Ещё не тронутые огнём участки леса засыпало сугробами вулканического пепла. И там, куда падал грязноватого цвета пепел, лопались и скручивались от невыносимой жары сочные, мясистые листья. Сухой валежник, вспыхивал, как порох. Он горел ярким, издалека видимым пламенем, высвечивая агонию начавшего гибнуть леса. Проклиная всё, что только могло иметь хоть какое-то отношение к активным геотектоническим процессам, вершащимся прямо у меня на глазах, я попытался встать с колен. И почти добился в своем начинании определенных успехов, как очередной толчок снова бросил меня на землю.
После этого я лег тихонечко и больше не старался взять верх над разбушевавшейся стихией. И решил не делать попыток встать до лучших времён. То есть, до того момента как стихия, натешившись, не угомонится.
Такая вакханалия продолжалась минут сорок. Всё это время земля показывала на что способна в минуты крайнего волнения. Она, то дёргалась, то подпрыгивала. А, когда мелкая возня ей надоедала, принималась крениться и уходить из-под меня, ввергая меня в самый настоящий первобытный ужас.
Уши заложило от грохота. Иногда казалось, наступил конец света. Но, скорее всего, так и было.
И всё-таки, все это непотребство благополучно закончилось. Геотектоническое безумие пошло на убыль, а земля дала живому передышку.
Земная твердь уже не скакала подо мной, как необъезженная кобылица. Теперь она лишь слабо и умиротворенно подрагивала.
Я зазевался. Может быть, разомлел от неожиданного хэппи энда. И, воспользовавшись таким обстоятельством, мне на руку вскочила зелёная, с бирюзовым отливом лягушка.

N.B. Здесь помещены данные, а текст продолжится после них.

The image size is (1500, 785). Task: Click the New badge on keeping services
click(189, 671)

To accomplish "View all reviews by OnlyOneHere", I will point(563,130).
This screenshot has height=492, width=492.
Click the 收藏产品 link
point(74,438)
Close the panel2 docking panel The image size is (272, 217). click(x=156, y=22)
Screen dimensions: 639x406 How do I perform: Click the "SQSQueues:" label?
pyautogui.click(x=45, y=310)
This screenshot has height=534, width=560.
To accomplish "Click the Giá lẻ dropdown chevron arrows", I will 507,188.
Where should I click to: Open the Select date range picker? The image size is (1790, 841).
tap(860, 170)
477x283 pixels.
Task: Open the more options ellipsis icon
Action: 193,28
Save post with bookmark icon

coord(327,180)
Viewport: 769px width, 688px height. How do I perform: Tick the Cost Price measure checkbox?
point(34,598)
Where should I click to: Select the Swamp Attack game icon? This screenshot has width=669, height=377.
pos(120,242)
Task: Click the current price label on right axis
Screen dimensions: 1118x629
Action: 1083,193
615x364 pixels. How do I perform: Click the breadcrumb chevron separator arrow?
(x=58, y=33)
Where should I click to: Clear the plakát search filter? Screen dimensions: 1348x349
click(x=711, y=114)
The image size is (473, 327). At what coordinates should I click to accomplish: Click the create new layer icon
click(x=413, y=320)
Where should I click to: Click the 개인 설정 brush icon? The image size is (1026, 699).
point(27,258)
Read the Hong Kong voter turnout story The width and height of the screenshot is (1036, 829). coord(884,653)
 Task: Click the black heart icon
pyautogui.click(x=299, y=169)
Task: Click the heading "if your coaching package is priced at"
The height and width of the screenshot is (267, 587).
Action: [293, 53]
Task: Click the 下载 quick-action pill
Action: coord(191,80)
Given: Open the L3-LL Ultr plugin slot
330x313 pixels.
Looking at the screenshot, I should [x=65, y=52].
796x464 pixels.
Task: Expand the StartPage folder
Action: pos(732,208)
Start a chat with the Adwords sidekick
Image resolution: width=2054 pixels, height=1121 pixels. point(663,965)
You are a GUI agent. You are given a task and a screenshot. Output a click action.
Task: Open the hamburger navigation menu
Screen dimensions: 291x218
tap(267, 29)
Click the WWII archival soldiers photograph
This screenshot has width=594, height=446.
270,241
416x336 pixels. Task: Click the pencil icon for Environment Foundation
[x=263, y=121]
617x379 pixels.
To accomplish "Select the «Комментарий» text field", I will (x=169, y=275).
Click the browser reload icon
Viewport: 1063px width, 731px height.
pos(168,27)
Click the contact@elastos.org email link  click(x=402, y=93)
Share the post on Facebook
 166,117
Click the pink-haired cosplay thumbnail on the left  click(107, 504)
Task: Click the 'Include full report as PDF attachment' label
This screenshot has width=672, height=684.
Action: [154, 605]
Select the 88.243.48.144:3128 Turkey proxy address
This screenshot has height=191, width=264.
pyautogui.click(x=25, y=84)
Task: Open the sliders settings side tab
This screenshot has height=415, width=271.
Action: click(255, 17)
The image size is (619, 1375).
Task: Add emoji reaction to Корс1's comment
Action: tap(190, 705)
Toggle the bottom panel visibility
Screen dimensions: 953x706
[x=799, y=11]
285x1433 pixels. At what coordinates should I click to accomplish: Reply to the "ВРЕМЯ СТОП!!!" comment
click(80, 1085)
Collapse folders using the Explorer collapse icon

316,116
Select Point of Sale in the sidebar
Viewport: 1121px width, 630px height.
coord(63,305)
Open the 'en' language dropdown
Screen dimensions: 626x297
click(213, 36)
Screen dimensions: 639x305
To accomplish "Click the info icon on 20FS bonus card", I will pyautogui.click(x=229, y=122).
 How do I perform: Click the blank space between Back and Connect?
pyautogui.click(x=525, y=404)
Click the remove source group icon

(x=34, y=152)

Она с грустной укоризной посмотрела в человеческие глаза, словно обвиняя меня в том, что совсем недавно произошло.
Но я лишь вымученно улыбнулся в ответ. Что я мог сказать божьей твари? Ведь, если я и был виноват в чём-то, то только самую малость. В целом у меня было твёрдое алиби.
Тем не менее, грустная амфибия, скорее всего, не поверила в искренность моих молчаливых уверений. Потому она осуждающе квакнула громко. И, не скрывая обиды, сиганула в густую запорошенную пеплом траву.
Я же в свою очередь основательно осмотрелся.
И по мере того как я оглядывал некогда живописные, радовавшие прежде глаз ландшафты, всё большее изумление охватывало меня.
Ведь меня теперь окружал полный разор и опустошение.
И первое, что бросалось в глаза, выделяясь своей фантасмагоричностью, бивший из практически пересохшего к данному времени русла ручья паровой гейзер.
Струя горячего пара уходила вверх метров на двенадцать, где терялась в круговерти носящегося пепла. Само собой выходило, что воду отныне мне предстояло искать в другом месте.
Второе, что я заметил: в тех немногих лужах мутного от пепла кипятка, что остались в наиболее глубоких местах обнажившегося русла, вверх брюхом плавали рыбины, а так же другие обитатели водного мира типа ящериц и лягушек.
Выражаясь просто, урон, причиненный извержением вулкана водяной акватории моего хозяйства, был фатальным для хозяйства.
Мало того, что меня лишили, пусть и на время, трудоспособности - болели бока и все внутренности после бешеной тряски, а сам я с головы до пят был покрыт синяками и ссадинами - так ещё и активизировавшийся весьма и весьма некстати вулкан ставил под сомнение саму целесообразность моего здешнего пребывания.
Я перевёл исполненный крайнего недовольства взгляд на ограду, с таким трудом мной возведенную, над которой в данное время переполошённо метались птерозавры, и увидел, что во многих местах ограды зияли такие бреши, что в них мог бы проползти и танк, а не то что динозавр.
Старательно вкопанные прежде бревна были вытряхнуты из земли, словно маленькие, лёгкие карандашики. Ну а те брёвна, что к немалому моему изумлению всё ещё оставались стоять, как часовые на посту, теперь вывернули острия своих верхушек во всех мыслимых направлениях.